**What to do:**
• a. From the article about Flair, please list every Canadian airline named as flying the 737 Max.
• b. Write the next part of the article about Flair, picking up after its last sentence.
— start Article —
Mr. Jones said Flair recently paid its arrears to the Bank of China, but failed to come to an agreement with Airborne on four planes.
The aircraft that were being shopped around – 10 737 Max and an older 737 NG – were offered to several airlines, domestic and foreign. Because the aircraft are certified to fly in Canada, they are more attractive to a domestic airline because of the fewer licensing steps required to put them in service.
Canadian airlines that fly the 737 Max include Air Canada, WestJet Airlines, Lynx Air and Sunwing Airlines. The airlines declined to comment.
State-owned Bank of China Aviation declined to comment. Airborne Capital did not respond to questions.
The Boeing 737 Max sells for about US$50-million and is leased to airlines for monthly charges of about US$350,000 to US$400,000.
Before the lease terminations, Flair had 19 737s in its fleet.
One of the cancelled Flair flights on Saturday was Casey Green’s. She and her two children had just arrived at Pearson for their flight to Palm Springs, Calif., when she learned in an e-mail that the flight was cancelled.
Flair offered to rebook her flight in a week or give a refund within 30 days and told her she was not owed any compensation because the cancellation was because of a “maintenance delay.”
“This is the only time I get to travel,” said Ms. Green, who works for a school board, in an interview. “It’s now or never.”
They were going to visit the children’s grandparents for March break: “We were all crying.”
(After the Globe published Ms. Green’s account, Flair contacted her to put her on a flight over the weekend.)
— end Article —
— start Record extracts —
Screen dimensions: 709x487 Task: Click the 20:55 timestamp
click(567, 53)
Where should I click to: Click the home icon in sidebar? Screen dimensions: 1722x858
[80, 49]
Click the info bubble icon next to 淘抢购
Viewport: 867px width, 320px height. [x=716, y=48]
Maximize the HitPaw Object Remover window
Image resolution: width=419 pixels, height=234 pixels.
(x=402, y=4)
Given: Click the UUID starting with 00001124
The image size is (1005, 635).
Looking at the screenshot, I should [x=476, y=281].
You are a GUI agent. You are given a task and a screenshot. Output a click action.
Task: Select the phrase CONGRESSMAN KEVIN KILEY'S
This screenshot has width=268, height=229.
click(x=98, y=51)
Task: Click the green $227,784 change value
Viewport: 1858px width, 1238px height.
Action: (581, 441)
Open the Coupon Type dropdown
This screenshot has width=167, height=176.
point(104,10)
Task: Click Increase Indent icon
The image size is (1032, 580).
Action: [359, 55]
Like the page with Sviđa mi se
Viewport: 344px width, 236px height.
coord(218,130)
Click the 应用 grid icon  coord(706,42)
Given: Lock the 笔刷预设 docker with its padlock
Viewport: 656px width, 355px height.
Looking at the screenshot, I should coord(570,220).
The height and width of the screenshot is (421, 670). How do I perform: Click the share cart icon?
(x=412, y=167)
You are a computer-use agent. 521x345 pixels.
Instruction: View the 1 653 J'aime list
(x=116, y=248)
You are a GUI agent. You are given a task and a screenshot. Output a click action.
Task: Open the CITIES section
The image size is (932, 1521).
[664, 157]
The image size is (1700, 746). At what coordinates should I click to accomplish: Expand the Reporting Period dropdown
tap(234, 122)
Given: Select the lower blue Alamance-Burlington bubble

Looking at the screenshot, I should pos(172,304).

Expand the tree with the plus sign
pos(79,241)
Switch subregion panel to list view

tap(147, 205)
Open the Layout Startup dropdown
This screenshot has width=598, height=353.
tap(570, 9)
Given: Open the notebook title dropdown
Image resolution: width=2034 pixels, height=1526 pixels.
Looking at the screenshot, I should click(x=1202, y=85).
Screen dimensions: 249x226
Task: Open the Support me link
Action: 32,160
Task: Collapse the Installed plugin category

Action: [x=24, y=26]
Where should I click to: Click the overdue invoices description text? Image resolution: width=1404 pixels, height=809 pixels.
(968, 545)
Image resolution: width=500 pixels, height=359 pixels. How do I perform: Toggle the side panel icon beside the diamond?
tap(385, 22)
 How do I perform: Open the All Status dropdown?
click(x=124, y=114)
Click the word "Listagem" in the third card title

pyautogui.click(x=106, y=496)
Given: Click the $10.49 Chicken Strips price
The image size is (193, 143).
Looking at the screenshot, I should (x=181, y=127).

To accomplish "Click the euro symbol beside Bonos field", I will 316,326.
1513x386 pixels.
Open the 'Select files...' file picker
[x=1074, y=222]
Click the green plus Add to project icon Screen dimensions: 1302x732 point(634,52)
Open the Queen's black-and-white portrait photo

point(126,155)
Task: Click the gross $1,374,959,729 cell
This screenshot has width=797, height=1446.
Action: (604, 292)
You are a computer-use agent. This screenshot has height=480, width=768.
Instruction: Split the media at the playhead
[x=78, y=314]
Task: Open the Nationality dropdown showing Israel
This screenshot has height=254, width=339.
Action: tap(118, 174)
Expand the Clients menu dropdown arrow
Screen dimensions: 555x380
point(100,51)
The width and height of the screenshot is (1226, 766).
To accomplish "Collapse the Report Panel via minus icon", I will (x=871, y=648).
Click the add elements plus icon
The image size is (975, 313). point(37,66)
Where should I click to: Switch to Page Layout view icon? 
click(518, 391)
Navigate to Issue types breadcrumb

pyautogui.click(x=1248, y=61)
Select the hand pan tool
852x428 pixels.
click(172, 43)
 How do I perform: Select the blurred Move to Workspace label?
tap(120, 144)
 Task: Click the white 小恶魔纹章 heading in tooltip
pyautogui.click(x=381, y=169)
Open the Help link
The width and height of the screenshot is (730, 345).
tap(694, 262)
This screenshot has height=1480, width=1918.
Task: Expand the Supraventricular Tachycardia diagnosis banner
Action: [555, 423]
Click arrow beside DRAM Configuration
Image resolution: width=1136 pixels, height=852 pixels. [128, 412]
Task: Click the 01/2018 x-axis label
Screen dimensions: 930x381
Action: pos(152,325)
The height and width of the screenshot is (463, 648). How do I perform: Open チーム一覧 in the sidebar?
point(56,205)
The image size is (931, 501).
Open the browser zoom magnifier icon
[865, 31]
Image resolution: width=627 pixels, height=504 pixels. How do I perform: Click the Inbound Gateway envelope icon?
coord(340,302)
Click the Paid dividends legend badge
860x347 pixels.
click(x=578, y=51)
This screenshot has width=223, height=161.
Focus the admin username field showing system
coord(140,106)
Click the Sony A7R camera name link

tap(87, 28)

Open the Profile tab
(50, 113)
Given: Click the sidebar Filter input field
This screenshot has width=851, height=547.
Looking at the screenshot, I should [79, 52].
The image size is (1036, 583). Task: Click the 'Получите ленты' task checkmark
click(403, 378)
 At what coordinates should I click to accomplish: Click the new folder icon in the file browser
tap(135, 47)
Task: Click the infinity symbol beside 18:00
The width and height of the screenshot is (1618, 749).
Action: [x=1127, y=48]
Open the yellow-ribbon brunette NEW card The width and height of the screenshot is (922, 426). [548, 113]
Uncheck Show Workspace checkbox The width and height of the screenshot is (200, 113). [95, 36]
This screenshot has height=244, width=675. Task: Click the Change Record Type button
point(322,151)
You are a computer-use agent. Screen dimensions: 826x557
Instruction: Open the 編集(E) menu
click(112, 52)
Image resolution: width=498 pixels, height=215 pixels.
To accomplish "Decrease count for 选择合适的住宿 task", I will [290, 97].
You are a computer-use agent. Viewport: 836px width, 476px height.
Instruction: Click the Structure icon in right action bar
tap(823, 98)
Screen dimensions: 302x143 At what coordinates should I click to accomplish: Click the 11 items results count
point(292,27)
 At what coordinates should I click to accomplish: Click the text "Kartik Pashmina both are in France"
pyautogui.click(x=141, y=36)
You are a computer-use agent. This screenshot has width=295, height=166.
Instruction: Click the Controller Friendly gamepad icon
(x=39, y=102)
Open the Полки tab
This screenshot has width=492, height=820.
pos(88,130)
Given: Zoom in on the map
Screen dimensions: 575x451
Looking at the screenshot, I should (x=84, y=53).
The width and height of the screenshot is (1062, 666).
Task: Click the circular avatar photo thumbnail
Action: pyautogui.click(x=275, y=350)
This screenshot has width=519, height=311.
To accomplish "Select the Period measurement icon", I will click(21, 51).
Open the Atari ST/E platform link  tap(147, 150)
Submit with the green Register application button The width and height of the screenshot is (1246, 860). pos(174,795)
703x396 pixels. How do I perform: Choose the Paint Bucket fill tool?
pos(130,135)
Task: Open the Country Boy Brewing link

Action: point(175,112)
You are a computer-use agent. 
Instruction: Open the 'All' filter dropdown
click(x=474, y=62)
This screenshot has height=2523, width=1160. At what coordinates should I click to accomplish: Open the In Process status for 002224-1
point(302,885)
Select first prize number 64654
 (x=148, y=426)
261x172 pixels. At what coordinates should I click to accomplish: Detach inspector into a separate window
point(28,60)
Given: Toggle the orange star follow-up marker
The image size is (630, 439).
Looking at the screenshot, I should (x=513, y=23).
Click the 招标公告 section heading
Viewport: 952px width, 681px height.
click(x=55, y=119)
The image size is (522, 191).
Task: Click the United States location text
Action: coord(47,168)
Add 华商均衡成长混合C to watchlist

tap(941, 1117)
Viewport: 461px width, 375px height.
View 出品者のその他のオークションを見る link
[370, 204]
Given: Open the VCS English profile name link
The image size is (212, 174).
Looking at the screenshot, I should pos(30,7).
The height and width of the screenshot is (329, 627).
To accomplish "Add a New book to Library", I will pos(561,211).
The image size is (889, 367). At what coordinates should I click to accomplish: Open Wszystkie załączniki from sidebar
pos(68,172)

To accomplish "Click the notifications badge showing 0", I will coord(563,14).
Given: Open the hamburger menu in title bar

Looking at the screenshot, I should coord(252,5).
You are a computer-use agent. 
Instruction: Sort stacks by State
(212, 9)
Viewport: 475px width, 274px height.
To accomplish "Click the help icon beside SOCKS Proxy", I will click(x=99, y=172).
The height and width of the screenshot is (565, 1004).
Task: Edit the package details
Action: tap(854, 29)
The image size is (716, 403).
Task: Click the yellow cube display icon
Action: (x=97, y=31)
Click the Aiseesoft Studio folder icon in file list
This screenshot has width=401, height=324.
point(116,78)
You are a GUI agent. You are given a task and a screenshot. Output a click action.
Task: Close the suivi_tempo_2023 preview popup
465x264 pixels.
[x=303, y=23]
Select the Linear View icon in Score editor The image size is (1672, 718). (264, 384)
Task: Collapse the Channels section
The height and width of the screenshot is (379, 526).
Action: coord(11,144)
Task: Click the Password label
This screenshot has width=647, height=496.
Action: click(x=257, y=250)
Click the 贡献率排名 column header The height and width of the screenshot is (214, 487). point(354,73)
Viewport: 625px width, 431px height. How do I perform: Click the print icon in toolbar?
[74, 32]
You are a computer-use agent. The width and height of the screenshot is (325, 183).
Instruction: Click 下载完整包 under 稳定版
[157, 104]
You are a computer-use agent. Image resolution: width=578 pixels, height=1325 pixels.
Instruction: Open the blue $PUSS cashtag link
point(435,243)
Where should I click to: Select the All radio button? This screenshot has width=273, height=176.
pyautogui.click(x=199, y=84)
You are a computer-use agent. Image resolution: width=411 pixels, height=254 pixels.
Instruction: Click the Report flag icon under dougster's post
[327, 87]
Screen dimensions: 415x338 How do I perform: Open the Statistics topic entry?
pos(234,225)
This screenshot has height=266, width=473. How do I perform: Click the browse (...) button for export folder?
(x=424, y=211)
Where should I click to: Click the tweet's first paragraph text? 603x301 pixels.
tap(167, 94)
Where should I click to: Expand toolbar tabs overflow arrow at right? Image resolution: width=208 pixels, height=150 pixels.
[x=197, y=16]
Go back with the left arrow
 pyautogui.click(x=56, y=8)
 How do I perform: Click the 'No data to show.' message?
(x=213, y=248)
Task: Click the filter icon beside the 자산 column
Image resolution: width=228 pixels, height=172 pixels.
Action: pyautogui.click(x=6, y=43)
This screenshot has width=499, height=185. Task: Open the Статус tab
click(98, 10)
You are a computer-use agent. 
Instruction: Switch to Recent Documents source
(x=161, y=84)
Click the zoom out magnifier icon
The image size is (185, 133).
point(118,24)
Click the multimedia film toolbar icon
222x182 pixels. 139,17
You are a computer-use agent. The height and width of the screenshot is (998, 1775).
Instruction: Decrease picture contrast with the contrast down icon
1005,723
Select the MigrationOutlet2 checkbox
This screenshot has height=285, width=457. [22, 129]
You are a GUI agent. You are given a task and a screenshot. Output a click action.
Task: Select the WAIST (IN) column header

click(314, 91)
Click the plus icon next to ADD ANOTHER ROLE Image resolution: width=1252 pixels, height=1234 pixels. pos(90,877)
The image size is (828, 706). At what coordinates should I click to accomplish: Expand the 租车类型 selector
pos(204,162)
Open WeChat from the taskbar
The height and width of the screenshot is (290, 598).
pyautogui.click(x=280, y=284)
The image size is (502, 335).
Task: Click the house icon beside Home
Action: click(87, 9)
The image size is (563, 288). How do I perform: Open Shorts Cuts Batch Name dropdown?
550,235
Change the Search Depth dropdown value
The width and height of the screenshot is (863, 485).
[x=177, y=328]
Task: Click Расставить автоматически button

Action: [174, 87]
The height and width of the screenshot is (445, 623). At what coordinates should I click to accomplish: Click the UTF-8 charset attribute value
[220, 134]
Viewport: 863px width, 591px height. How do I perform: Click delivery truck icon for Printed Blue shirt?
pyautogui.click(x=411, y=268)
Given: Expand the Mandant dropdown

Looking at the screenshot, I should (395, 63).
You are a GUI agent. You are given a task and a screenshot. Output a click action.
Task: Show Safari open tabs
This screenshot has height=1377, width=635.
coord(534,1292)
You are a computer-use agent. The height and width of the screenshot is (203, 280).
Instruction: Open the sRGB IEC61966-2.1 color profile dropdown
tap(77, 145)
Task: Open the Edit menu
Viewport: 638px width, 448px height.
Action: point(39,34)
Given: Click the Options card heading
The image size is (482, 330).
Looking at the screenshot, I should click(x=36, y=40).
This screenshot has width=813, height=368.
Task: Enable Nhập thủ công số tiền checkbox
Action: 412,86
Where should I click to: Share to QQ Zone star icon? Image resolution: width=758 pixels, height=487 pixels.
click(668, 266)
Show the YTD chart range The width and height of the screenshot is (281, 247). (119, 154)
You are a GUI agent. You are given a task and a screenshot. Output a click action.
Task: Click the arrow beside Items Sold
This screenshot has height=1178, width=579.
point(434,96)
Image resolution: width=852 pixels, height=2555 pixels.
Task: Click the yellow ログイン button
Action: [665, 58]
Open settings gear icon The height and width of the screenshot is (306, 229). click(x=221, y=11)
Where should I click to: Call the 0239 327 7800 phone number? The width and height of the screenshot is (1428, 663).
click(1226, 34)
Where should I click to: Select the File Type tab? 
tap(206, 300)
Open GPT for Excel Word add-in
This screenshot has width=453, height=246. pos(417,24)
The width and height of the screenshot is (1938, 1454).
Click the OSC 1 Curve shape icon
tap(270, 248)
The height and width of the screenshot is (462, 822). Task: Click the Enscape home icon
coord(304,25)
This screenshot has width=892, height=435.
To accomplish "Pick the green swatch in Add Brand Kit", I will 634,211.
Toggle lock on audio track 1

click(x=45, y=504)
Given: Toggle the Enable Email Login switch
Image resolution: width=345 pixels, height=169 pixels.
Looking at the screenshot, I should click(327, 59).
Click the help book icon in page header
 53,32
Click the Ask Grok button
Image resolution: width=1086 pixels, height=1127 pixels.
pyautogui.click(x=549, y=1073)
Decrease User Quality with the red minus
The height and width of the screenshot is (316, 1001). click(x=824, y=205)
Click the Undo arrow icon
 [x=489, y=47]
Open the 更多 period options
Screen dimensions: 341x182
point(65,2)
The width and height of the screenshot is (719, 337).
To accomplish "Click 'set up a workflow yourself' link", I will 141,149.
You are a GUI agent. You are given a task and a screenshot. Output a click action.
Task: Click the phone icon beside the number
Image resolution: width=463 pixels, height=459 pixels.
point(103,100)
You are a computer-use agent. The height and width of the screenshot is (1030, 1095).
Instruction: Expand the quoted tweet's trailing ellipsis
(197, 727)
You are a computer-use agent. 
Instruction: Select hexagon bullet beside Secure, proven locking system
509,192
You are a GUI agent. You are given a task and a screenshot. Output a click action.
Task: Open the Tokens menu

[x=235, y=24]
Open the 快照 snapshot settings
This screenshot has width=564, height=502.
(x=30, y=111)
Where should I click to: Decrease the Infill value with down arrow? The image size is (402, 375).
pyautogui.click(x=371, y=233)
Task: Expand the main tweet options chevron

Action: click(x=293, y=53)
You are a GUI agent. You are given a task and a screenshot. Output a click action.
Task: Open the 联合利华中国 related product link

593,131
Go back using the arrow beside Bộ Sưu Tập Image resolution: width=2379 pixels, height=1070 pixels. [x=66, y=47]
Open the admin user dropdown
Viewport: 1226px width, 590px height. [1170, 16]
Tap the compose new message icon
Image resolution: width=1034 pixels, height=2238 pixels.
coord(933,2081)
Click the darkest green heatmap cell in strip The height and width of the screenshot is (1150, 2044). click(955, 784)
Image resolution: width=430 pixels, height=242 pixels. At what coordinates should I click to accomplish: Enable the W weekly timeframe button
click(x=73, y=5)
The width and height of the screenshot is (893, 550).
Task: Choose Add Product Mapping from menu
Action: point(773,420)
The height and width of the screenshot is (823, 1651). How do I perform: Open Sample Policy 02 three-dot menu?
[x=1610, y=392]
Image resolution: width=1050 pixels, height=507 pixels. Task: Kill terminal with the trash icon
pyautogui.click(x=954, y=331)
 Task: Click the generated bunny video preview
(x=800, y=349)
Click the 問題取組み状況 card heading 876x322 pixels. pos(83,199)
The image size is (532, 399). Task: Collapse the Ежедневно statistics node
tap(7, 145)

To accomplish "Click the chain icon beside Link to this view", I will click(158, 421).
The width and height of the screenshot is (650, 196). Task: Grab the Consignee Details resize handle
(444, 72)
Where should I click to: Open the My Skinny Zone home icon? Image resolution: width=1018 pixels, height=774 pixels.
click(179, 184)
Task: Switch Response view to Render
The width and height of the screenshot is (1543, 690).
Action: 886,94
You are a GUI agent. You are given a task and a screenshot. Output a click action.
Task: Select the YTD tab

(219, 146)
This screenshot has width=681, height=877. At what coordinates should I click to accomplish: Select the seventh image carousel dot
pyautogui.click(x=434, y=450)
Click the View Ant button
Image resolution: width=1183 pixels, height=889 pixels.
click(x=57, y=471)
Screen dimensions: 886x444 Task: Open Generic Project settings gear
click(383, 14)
— end Record extracts —
**Answers to each task:**
• a. Air Canada, WestJet Airlines, Lynx Air, Sunwing Airlines

• b.
Robert Cannone, a teacher, was also supposed to be on his way to Palm Springs on Saturday. He had tickets to a tennis match, a rental car waiting and plans to visit restaurants. Instead, he is out of all that money and is looking for another way to spend March break: “It is kind of ruined,” Mr. Cannone said.
He describes himself as a frequent flyer, but vows to never take Flair again. Instead, he’ll fly with a bigger airline that has more frequent flights in case something goes wrong, even if it costs more.
“And I’m going to tell my friends this. I wouldn’t risk this for an affordable flight,” he said. “Never Flair, ever.”
Flair plans to fly more than 6,200 flights in July and August, a 46-per-cent increase over the same months in 2022, according to data provided by Cirium. Mr. Jones said in December, when the fleet consisted of 19 planes, that Flair would have enough aircraft by the summer.
Mr. Jones told reporters in a news conference on March 7 that the airline would be adding six planes to its fleet and made no mention of the possible loss of the aircraft. He said new routes and more flights were on the way.
“Some really great expansion coming into our network,” Mr. Jones said.
His promise of six new planes is fewer than the eight he had previously said were to be delivered. This, he said, is because of “both the aircraft availability and our view of the market and pilot availability for that matter. So was a considered decision, but there’ll be six aircraft.”
“We still have the overall goal of getting to 50 aircraft by 2025,” Mr. Jones said. “So we’ll just pace ourselves towards that.
“But frankly, if we got to 45 or we got the 55, I don’t think it would be that much of a difference because the goal is really to prove out the low cost carrier model in Canada. And that’s to say it doesn’t change on one or two aircraft.”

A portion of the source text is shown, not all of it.